On 10/15/06, David Gerard dgerard@gmail.com wrote:
How much money would it take to shorten US copyright? Everything else is just picking at the edges of the problem.
There are humongous amounts of currently PD content which we do not yet have... Much of it rotting away on paper or celluloid because even under today's ridiculously long copyright terms there is not a clear business case for someone to digitize it and restore it.
Making copyright reasonably shorter would only make the preservation of old works even harder by removing the incentive to preserve old works and even creating an incentive to package new works in self-destructing wrappers that remove the work before it has a chance to become free... so I could counter your position with the argument that shortening copyright is just picking at the edges of the problem.

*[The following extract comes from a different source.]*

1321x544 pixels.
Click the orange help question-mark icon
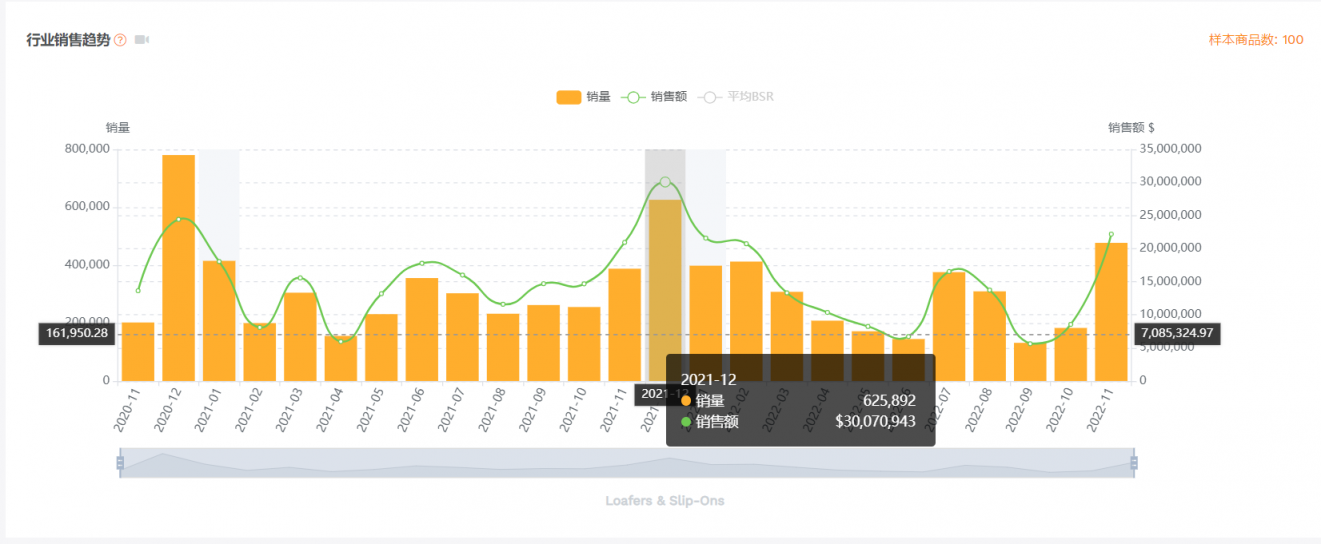tap(120, 40)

There are many groups which are trying to 'free' content by taking apart modern copyright, such as creative commons and (to an extent) the internet archive. This is important work, but I don't think that our strengths rest in this area... our models of execution have thus far shown themselves to be inferior to the models used by groups like internet archive for that sort of work... but have proven themselves to be superior for the sort of work we do: creating new free works, and digesting old free works into more usable and accessible forms.
The real genius of Richard Stallman's work is existence proof that, at least in the field of software, you could create a sustainable universe of free works without abolishing a system of copyright law that automatically makes all works unfree. Wikimedia extends that evidence to the field of useful non-software content... and this is by-large what makes our efforts distinctive to other groups (yes, our methods are distinctive as well, but to outsiders it doesn't matter much how the sausage is made).
So while we could certainly benefit from a bit of liberated content here or there, if the intention of such funding is simply to increase the size of the free world by buying some content (or, buying changes to copyright law).. it would, perhaps, be money better spent with the assistance of another group.
Instead I'd like to see us describing not just what stuff we'd buy and stick in a warehouse, but how we'd take the content and integrate it, enhance it, translate it, and transform it.. into works which are truly useful for the world today and for the world of the future.